Three Key Strategies for Preventing Problems with IBM WebSphere Business Process Manager

Introduction

A troubleshooter's job doesn't start after a problem occurs, preparations should be made well in advance of a problem. Troubleshooters often see a problem (for example, the system crashes) and start conducting many long and complex analyses that can take days or even weeks. However, prudent system administrators or troubleshooters start planning long before a problem occurs. In other words, they prepare the environment so that troubleshooting can be done more quickly and effectively if and when problems occur. The following key strategies will help prevent problems from occurring with IBM WebSphere Business Process Manager V8.5.

Three Strategies for Problem Prevention

#1: Tune and Monitor the Environment Regularly

Monitoring tools and a plan are needed to effectively detect problems or anomalies when they emerge. Monitoring is a trade-off. You want to detect important events, and yet not adversely impact the normal operation of the system. Monitoring is an entire technical area in itself, different from problem determination. This paper covers only a few points on this topic.

Passive monitoring can be done at all levels: network, operating system, application server, and application. The main system log files of dependent systems such as databases and LDAP directories can also be monitored for errors and events. For example, you might detect application server restarts that indicate the server is failing.

Some tools for passive monitoring include the Tivoli Performance Viewer and IBM Tivoli Composite Application Manager for Application Diagnostics.

Active monitoring goes beyond passive monitoring—you periodically test the operation of the entire system from end to end. One technique is to ping system components, such as one server or one database connection. Another technique is end-to-end pinging: you periodically send an entire "dummy" transaction through the system and verify that it completes. Some tools for active monitoring include IBM Tivoli Composite Application Manager for Transactions and web-based, load-generating programs like Rational Performance Tester.

Make sure that you:

  • Monitor the system at all levels, from the network to applications and dependent systems      Monitor the main system log files for errors and events such as detecting application server restarts      Use monitors and alerts on the following key system metrics:
    • Memory usage
    • Default PMI statistics
    • Performance advisors

Examples of ongoing system "health" monitoring include:

  • Significant errors in the logs that the various components emit.
  • Metrics that each component produces should remain within acceptable norms.
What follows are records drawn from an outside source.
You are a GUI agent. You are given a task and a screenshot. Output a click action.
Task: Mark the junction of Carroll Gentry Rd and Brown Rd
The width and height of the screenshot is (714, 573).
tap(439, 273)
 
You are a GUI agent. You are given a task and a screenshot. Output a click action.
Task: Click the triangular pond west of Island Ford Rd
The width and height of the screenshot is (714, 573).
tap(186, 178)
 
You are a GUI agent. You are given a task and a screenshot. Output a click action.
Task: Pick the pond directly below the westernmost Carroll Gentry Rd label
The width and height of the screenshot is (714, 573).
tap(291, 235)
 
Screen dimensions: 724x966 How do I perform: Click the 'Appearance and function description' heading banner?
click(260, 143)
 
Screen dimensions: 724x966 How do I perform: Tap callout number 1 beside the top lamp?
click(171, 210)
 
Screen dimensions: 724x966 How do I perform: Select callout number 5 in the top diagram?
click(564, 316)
For example, operating system processor and memory statistics, IBM Business Process Manager Performance metrics, and transaction rates through the application.
  • Spontaneous appearance of special artifacts that get generated only when a problem occurs, such as Java dumps or heap dumps.
  • Periodically send a "ping" through various system components or the application, and verify that it continues to respond as expected.
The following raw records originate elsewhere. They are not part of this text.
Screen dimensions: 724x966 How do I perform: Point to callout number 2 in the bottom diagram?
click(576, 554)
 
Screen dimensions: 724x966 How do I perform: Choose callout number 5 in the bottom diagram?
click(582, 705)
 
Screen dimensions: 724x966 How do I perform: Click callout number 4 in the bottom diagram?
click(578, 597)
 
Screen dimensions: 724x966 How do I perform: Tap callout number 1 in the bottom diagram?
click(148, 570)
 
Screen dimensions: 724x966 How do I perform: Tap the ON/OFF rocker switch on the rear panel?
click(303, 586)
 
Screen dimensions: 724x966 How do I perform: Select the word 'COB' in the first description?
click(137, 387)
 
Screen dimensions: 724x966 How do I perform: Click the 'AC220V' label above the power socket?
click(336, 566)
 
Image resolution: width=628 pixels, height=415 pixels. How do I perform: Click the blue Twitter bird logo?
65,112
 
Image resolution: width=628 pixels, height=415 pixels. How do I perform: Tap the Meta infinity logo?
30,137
Be prepared to actively generate more diagnostic tests when a problem occurs. In addition to dealing with diagnostic artifacts that are present when an incident occurs, your troubleshooting plan should consider any additional explicit actions to take as soon as an incident is detected. You want these actions to take place before the data disappears or the system is restarted.

Here are some examples of explicit actions to generate more diagnostics:

  • Actively trigger various system dumps, if they are not generated automatically (such as Java dump, heap dump, system dump, or other dumps that various products and applications might provide). For example, when a system is believed to be "hung," it is common practice to collect three consecutive Java dumps for each potentially affected JVM process.
  • Take a snapshot of key operating system metrics, such as process states, sizes, or processor usage.
  • Enable and collect information from the IBM Business Process Manager Performance Monitoring Infrastructure instrumentation.
  • Dynamically enable a specific trace, and collect that trace for a specified interval while the system is in the current "unhealthy" state.
  • Actively test or "ping" various aspects of the system to see how their behavior changes compared to normal conditions. This activity is done to try to isolate the source of the problem in a multicomponent system.

#2: Keep Good System Documentation

When investigating a problem, you need information about the system, and especially about how the system works when there is no problem. This information should be collected in advance. You should formalize this information by:

  • Creating and maintaining a system architecture topology or flow diagram
  • Establishing a series of baselines for the normal behavior of the system      Creating and maintaining change logs

First, create a system architecture or topology diagram that shows all system components and the main flows between them. The system architecture diagram can help move the progress of the troubleshooting process by providing information for the following activities:

  • Communicating with all parties involved in the problem determination effort.
  • Identifying discrepancies between the expected environment and the current reality.
  • Identifying points where monitoring or health checking can be done.      Identifying points where diagnostics data can be collected.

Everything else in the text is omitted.